* _Tasks_:
A – Reproduce the passage of the Haifa cables article between "Scire was launched" and "forces in Africa.", inclusive, keeping every word and mark unchanged.
B – Carry on writing the Haifa cables article, picking up right after its final sentence.

Cables that lay on the sea bed near Haifa Port for decades were part of a top secret British defense system set up in World War II to locate enemy submarines, according to a study recently published by the Ben-Zvi Institute in Jerusalem.
The study, published in the institute’s periodical Cathedra, sheds light on the British defense system’s role in sinking the Italian submarine Scire, which was the terror of British ships during World War II. The study was conducted by marine archaeologist Ehud Galili and Italian researcher Fabio Roberti, Richard Walding, Shahaf Galili and Baruch Rosen.
The cables, which few divers and fishermen knew of, were covered by several layers of rubber, jute, lead and steel. Peeling off the layers, at the request of an Australian marine defense expert, provided proof that the cables had been used by the British to protect the harbor. Under the layers the researchers found a strip of cloth inscribed Siemens London, 1940. Siemens, a German company, had a branch in London from before the war that produced defense equipment for the British army during the war.
The submarine’s sinking site, some 10 kilometers off the Haifa coast and 33 meters underwater, was known as a diving site since the ‘60s, long before it became an Italian commemoration site. At the beginning of the ‘80s Galili found an opening in the submarine body, entered it and found the remnants of the crew’s bones inside.
“It shocked me because as Israelis we know what it’s like to return fallen soldiers’ bodies home,” he says.
Galili told the Italian military consul of his finding, but the latter displayed no interest in the matter. Only in 1985, after the bones’ discovery was reported in Italy and raised a storm, did an Italian navy ship sail to the region and its diving crew collected the remnants from the sub. Since then the Italians hold an annual memorial ceremony for the submarine’s fallen soldiers. However, until recently it was not known how the British had sunk the submarine.
Scire was launched in 1938 and won acclaim for three daring assaults on Alexandria Port in 1940 and 1941. The sub’s combatants, riding manned torpedoes nicknamed Majale (Italian for “pig”), attached explosives to six British ships and tankers and sank them. They received decorations from Benito Mussolini for this. Some of the Italian combatants turned themselves in before bombing the British ships and told them about the explosives, thus enabling them to evacuate the ships and save their lives. The damage they caused was so heavy that for a while Britain lost its naval superiority in the Mediterranean Sea, enabling the Axis powers to transfer equipment and fighters to the German and Italian forces in Africa.

* _Extracted data_:

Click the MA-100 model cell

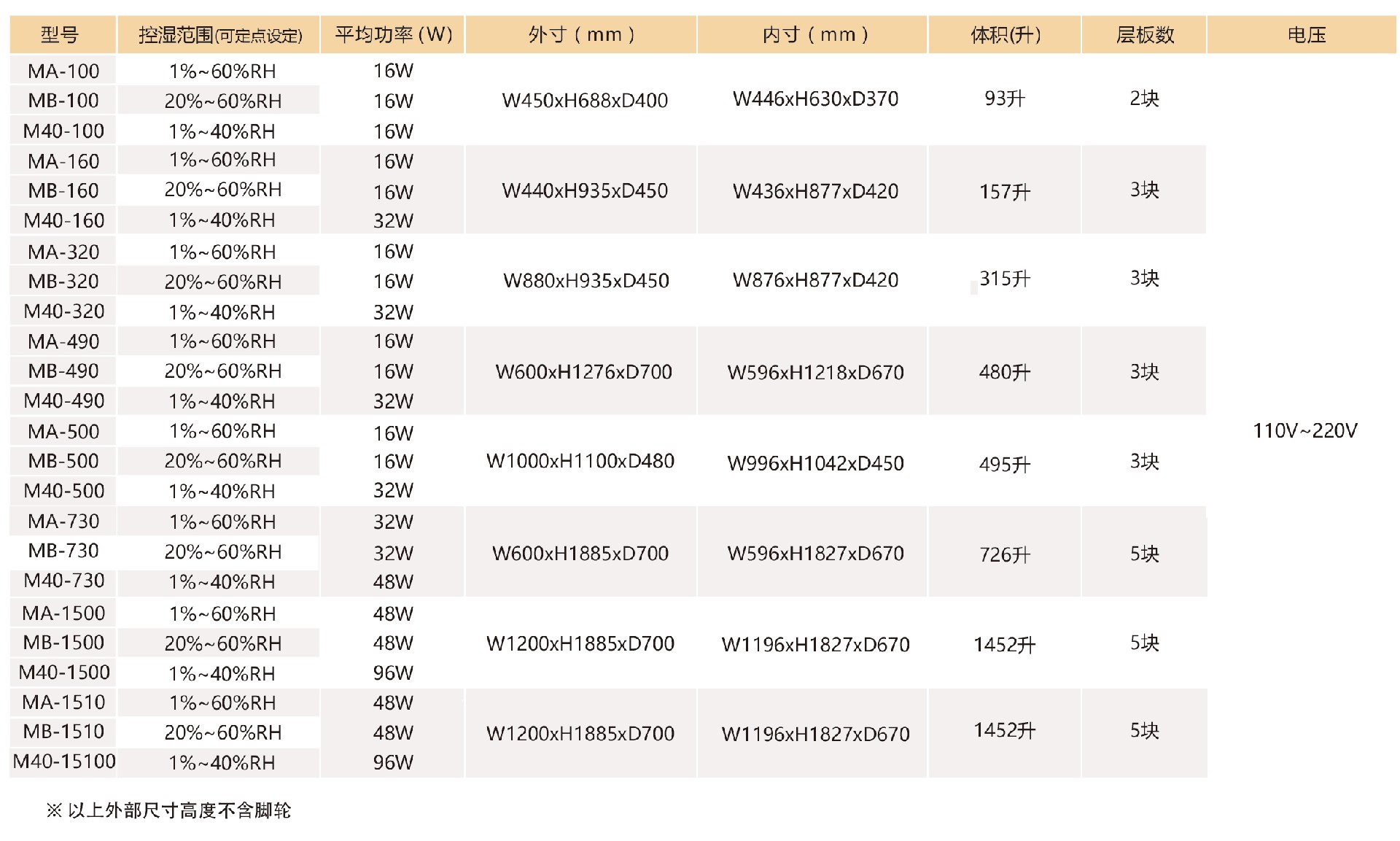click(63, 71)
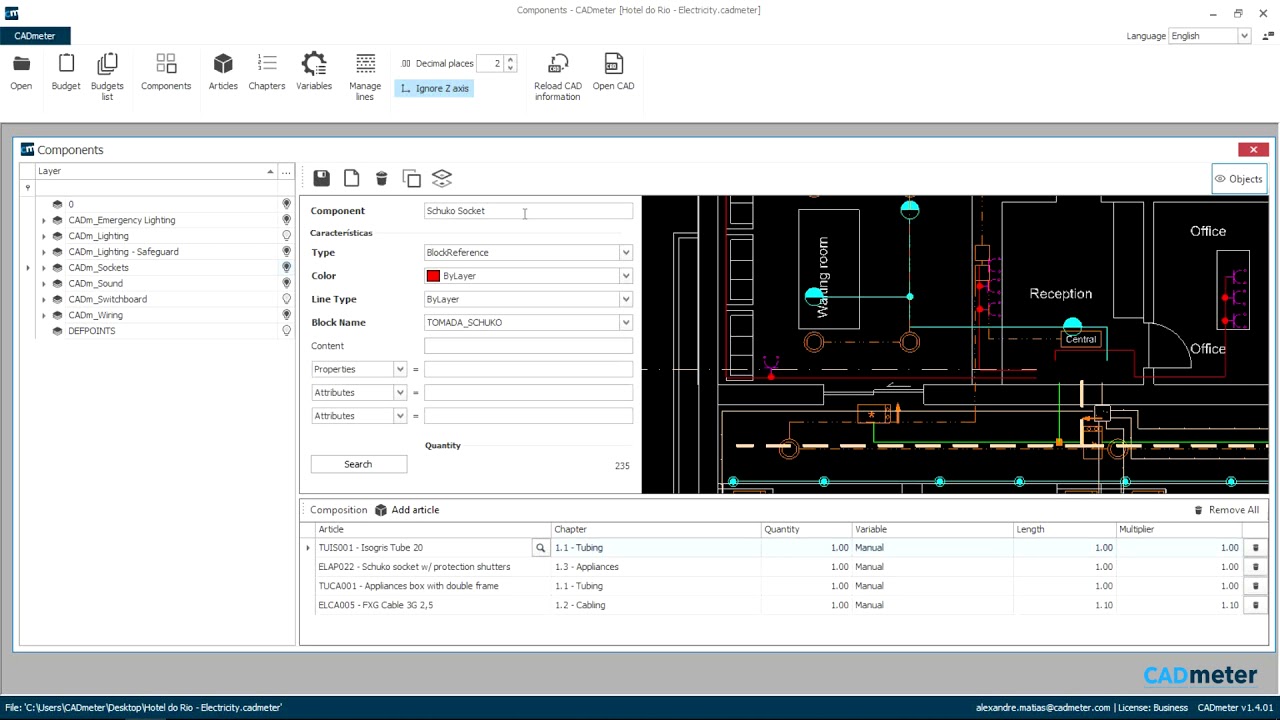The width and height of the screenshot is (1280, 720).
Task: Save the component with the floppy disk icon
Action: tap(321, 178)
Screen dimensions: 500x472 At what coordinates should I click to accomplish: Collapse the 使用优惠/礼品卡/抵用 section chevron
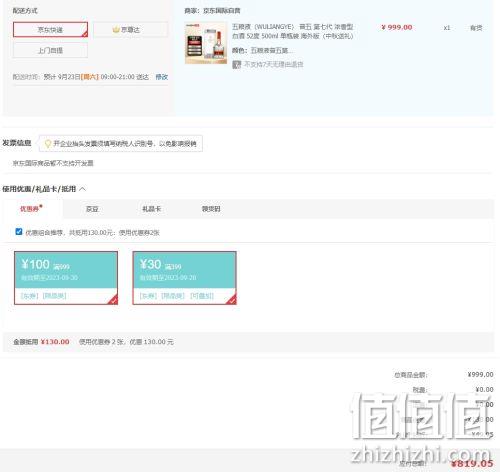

---

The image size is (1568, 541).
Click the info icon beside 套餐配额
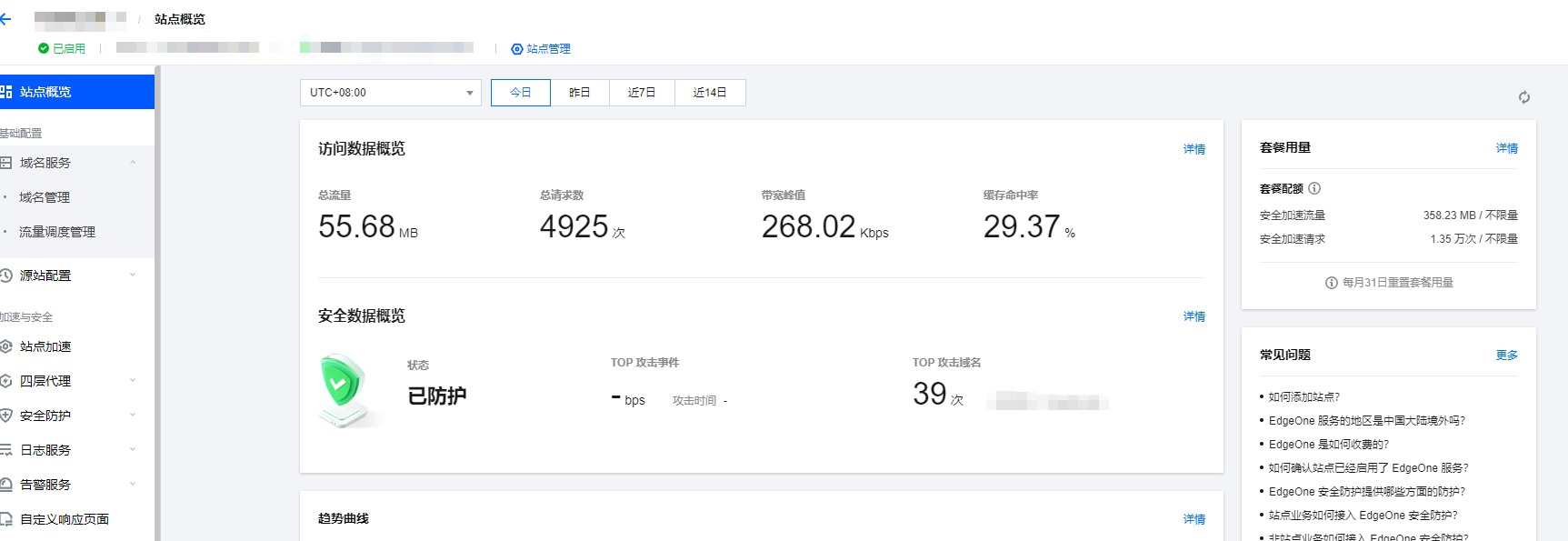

--

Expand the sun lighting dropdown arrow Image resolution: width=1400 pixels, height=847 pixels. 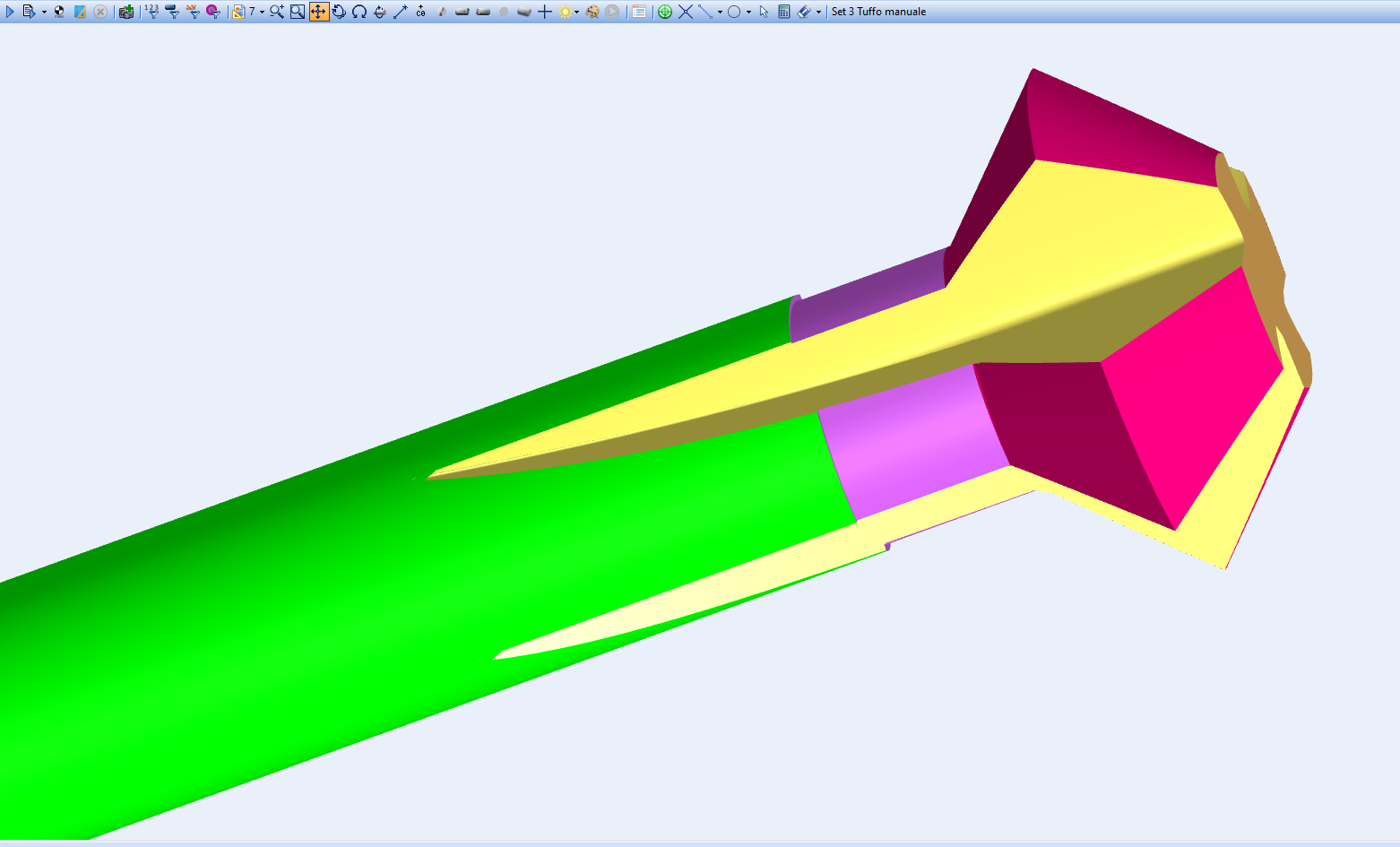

* _Solved tasks_:
A –
Scire was launched in 1938 and won acclaim for three daring assaults on Alexandria Port in 1940 and 1941. The sub’s combatants, riding manned torpedoes nicknamed Majale (Italian for “pig”), attached explosives to six British ships and tankers and sank them. They received decorations from Benito Mussolini for this. Some of the Italian combatants turned themselves in before bombing the British ships and told them about the explosives, thus enabling them to evacuate the ships and save their lives. The damage they caused was so heavy that for a while Britain lost its naval superiority in the Mediterranean Sea, enabling the Axis powers to transfer equipment and fighters to the German and Italian forces in Africa.

B –
In August 1942 the Italians planned an attack on Haifa Port, which supplied fuel to the British Army. But by then the British had cracked the Enigma code used by the Italians and were intercepting the Italian and German transmissions.
On July 24 a transmission mentioned a “package” that was to be sent from the naval headquarters in Rome to Rhodes. Other transmissions said the package referred to a combatant team that was supposed to board the submarine. Later the British detected a German Air Force intelligence sortie over the Haifa Port and realized that this was the next attack target.
The British put the defense system they had laid out in the port into action. It was a primitive radar version consisting of electric underwater cables laid in long loops, through which a low tension electric current was transmitted. The passage of a large metal object over the cable caused a change in the current, which was picked up by the monitors of the observation stations on the coast. Such systems were deployed in Britain’s own ports and throughout the British Empire.
The researchers found documents indicating that the British did not see Haifa Port as a high priority and left it unprotected before the war. Despite this, a cable system had been prepared for it and stored in Malta ahead of time.
The underwater findings and observation stations on the beach left no doubt that the system had been deployed before Submarine Scire approached Haifa.
The study follows the submarine’s last hours, on August 10, 1942. At 15:09, after the submarine was apparently detected by the cable system, the coast command ordered the artillery squadron stationed at Stella Maris to prepare to fire. A boat dropped bombs in the water and five minutes later the submarine was reported to have been hit. Two artillery shells were fired at it and at 15:54 Scire was seen sinking. All 50 crew members perished.